Joining the Hive

I recently finished up some data aggregation work involving Apache’s Hive, and as a means of getting some MapReduce work off the ground quickly, it’s pretty good. Hive’s goal is to abstract away MapReduce behind basic SQL queries, and on that front it succeeds. The fact that I’m ultimately doing MapReduce jobs is hidden except for what would look like a minor quirk if I didn’t know that was what was going on under the covers. That said, there were a couple of things I noticed both during development and with running the jobs on Amazon’s EMR service that are worth noting.

General Hive observations

This isn’t so much a pointer on how to use Hive as it is just something to note – data in your Hive tables ends up listed in the order you grouped them by in your INSERT command, not the order the columns are listed in your CREATE TABLE statement. Obviously this doesn’t impact your scripts, but don’t be surprised when the columns you see when you query a Hive database locally aren’t in the same order as they were when you defined the table.

I found that making simple intermediate tables made building out my final output easier. In fact, I think I actually had more helper tables than I had tables with the stats I wanted to view. It also gave me intermediate steps I could look at to investigate where my query logic was off if I saw errors in my test data. Another benefit was that I could break my processing into a series of fairly straightforward queries, which kept the logic more readable. The biggest downside was that I started having so many tables that it could be hard to keep track of how all I had organized my data where, although consistent naming convention helped clear that up. With a little thinking and planning, I was also able to re-use some of these intermediate tables in multiple queries.

One error message I’d see periodically was that a certain field wasn’t in the GROUP BY expression. OK, Hive is really just a SQL wrapper around MapReduce, so this column was needed to help Hive figure out the mapping part. No big deal, just add the column to the GROUP BY clause and all’s well. But another thing I would see was an error that a field in a table was invalid, despite knowing for a fact the field is in the table in question. The actual issue, however, was much simpler – that field was missing from the GROUP BY expression. Why Hive didn’t just throw this error instead of claiming the field was invalid I have no idea, but the good news is that it’s an easy fix.

Actually, errors relating to fields missing from the GROUP BY clause were the only time that I was reminded that Hive runs MapReduce under the covers.
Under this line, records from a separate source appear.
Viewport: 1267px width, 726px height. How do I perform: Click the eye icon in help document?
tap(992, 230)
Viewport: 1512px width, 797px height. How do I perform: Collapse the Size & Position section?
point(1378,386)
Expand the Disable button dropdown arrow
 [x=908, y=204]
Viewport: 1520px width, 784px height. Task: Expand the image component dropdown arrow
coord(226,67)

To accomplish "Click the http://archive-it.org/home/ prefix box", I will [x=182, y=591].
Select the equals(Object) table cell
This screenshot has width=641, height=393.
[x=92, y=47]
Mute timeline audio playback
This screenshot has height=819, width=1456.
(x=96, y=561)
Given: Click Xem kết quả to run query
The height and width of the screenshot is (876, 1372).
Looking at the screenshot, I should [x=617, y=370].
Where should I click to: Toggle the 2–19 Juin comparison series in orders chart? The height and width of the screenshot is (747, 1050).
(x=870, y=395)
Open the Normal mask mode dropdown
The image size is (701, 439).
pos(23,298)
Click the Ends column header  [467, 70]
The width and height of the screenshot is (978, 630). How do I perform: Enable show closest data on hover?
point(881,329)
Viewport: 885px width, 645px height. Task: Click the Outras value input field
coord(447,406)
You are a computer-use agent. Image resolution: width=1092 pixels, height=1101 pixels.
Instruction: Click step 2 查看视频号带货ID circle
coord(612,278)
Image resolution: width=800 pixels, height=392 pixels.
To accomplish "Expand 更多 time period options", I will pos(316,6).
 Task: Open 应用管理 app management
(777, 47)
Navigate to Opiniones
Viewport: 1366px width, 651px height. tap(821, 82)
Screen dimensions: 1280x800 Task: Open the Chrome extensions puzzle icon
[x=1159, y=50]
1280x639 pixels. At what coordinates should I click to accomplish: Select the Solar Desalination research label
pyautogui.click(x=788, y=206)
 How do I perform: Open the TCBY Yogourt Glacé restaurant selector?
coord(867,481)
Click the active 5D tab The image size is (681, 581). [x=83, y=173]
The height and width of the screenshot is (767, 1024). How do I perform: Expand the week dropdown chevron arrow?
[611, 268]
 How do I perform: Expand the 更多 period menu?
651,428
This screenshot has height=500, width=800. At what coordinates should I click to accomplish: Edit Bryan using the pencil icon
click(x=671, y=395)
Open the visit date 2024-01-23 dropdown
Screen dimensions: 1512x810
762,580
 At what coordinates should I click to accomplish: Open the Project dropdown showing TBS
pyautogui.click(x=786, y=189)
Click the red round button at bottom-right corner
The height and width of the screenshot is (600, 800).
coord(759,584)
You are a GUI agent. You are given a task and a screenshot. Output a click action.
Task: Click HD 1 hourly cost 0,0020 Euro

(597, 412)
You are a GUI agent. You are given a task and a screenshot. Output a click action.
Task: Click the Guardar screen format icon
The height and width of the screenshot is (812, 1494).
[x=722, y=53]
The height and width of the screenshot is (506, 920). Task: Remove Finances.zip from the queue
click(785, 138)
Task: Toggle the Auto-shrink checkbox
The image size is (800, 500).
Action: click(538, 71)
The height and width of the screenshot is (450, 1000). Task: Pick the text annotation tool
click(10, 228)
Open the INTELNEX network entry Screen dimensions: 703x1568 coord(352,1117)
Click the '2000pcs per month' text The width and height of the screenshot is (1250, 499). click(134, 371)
Everything else was just SQL. This made Hive a great stepping-stone into doing MapReduce jobs, especially since about 80% of what we were doing fit very nicely into SQL queries anyhow (more on the other 20% later).

By the way, Hive writes everything but column headers from the tables it populates to standard error. If you’re hoping to capture output from the Hive jobs, stderr is the output you’re going to want.

Observations about running Hive on Amazon’s EMR platform

The first thing you should know if you’re running Hive scripts on EMR is that the number of reducers is the number of files that get written out. Not a big deal if a person is never going to read those files, but I recommend setting it the number of reducers to 1 at least during your early development and testing using the command:

set hive.exec.reducers.max=1;

In some of my early testing with a handful of data files, I noticed that I usually ended up with several files with a size of 0 bytes, and 1 file with actual data, so when you’re working with a reasonable subset of data you’re probably not going to notice much difference. This is probably impacting the EMR performance I’ll talk about later, but leaving the number of reducers at 1 makes it easy to download the raw output and review it.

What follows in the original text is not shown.